OTTAWA--Producer prices in Canada rose last month to snap a steady run lower, driven by higher prices for energy and petroleum products, and Canadian companies paid more for raw materials.

Statistics Canada's industrial product price index increased 0.7% in February from the month before, after declining for four straight months. On a 12-month basis, the producer-price index was down 1.7%.

Prices for energy and petroleum products climbed 5.2% for the month, thanks mainly to higher prices for refined petroleum products, including gasoline and diesel fuel. Unexpected shutdowns and seasonal maintenance reduced the output of several prominent North American refineries in February, and stocks of gasoline and distillate fuel oil declined throughout the month, Statistics Canada said.

Excluding energy products, producer prices edged up 0.1% on-month, the data agency said Monday.

Prices for chemicals and chemical products were also up, largely on higher prices for petrochemicals and plastic resins, while prices fell for goods including for meat, fish and dairy products, intermediate food products such as canola or rapeseed oil, and for primary non-ferrous metal products.

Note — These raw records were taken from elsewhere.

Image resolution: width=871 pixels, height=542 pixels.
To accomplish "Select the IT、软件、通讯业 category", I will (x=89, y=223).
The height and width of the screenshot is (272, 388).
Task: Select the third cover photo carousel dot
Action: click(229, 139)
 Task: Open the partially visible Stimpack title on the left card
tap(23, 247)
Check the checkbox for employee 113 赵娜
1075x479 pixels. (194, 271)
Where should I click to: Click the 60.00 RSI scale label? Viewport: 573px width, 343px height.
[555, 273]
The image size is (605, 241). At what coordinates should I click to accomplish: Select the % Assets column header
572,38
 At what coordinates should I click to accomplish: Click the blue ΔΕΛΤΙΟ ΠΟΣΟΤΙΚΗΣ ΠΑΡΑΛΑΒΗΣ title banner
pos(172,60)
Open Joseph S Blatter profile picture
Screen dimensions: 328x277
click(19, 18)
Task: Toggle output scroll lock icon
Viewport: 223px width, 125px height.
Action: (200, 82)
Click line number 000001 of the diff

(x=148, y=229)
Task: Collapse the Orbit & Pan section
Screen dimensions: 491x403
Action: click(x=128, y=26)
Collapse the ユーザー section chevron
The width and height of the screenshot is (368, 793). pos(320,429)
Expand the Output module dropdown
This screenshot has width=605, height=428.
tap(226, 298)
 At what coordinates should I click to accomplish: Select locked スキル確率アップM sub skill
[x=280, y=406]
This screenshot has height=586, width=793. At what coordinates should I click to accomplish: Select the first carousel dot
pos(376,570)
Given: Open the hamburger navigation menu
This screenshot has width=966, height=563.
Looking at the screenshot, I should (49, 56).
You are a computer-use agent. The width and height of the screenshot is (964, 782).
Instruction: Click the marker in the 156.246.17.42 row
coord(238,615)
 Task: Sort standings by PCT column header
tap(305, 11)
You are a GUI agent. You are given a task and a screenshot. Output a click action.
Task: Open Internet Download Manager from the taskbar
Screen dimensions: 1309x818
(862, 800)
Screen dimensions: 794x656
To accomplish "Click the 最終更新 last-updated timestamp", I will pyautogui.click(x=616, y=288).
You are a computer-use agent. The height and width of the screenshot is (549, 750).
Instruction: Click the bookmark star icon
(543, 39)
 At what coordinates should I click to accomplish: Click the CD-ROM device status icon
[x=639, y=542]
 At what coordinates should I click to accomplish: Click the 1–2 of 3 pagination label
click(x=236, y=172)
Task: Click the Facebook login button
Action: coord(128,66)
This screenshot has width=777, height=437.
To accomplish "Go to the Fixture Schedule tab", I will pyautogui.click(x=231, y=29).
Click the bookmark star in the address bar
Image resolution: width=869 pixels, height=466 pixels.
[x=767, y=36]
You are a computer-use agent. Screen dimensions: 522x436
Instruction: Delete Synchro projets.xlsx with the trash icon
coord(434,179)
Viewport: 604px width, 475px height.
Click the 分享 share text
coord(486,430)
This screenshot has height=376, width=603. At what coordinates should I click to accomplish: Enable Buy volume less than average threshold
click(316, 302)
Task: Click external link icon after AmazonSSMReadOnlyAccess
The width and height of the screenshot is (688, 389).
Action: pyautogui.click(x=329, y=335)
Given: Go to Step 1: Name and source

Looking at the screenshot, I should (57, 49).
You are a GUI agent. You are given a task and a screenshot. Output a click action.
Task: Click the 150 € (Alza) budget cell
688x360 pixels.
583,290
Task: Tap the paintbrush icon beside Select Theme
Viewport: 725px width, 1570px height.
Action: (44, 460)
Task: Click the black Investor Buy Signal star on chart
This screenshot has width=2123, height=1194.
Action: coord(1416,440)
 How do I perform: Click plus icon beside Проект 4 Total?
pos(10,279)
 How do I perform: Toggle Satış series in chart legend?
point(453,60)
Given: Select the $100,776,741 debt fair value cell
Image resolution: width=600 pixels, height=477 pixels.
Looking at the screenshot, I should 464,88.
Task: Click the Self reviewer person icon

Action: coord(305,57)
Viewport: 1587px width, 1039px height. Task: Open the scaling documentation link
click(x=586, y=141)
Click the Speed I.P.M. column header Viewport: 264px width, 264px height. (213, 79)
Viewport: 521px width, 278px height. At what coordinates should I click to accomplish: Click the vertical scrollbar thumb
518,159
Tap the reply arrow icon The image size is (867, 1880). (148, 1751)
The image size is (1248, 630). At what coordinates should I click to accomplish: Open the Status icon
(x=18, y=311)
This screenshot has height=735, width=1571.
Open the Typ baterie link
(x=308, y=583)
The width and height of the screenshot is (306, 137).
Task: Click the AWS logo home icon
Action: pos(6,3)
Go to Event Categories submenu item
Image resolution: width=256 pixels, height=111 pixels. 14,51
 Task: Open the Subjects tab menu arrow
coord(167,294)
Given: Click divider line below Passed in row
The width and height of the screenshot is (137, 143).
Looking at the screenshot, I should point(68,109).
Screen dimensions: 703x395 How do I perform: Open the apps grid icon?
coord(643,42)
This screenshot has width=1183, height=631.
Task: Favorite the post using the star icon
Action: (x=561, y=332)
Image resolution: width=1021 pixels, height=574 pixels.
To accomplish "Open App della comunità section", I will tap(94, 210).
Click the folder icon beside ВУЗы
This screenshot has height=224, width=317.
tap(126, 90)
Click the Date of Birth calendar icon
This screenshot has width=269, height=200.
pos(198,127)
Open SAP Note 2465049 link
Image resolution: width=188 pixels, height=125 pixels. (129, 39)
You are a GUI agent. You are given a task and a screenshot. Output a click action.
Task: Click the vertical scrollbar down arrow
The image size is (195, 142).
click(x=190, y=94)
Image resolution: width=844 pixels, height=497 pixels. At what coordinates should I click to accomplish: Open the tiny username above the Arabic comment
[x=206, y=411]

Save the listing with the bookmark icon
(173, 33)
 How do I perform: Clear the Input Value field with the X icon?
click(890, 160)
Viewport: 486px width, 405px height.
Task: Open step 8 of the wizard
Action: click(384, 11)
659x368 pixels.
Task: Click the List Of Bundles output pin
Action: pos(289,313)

The industrial product price index measures the prices that manufacturers in Canada receive once their goods leave the plant. It doesn't reflect the final prices consumers pay for goods on store shelves.

Prices for raw materials, which track prices paid by manufacturers, climbed 2.1% from January. Compared with a year earlier, prices for raw materials were 4.7% lower.

Companies paid more for crude energy products in February, while costs for crop products saw a seventh consecutive monthly drop and prices for metal ores, concentrates and scrap edged down.

Economic activity in Canada stalled in the middle of last year, and despite a recovery in the final months of 2023 is expected by the central bank to remain muted for next few quarters as households and businesses adapt to higher interest rates following an aggressive campaign that saw the benchmark policy rate lifted to a 22-year high.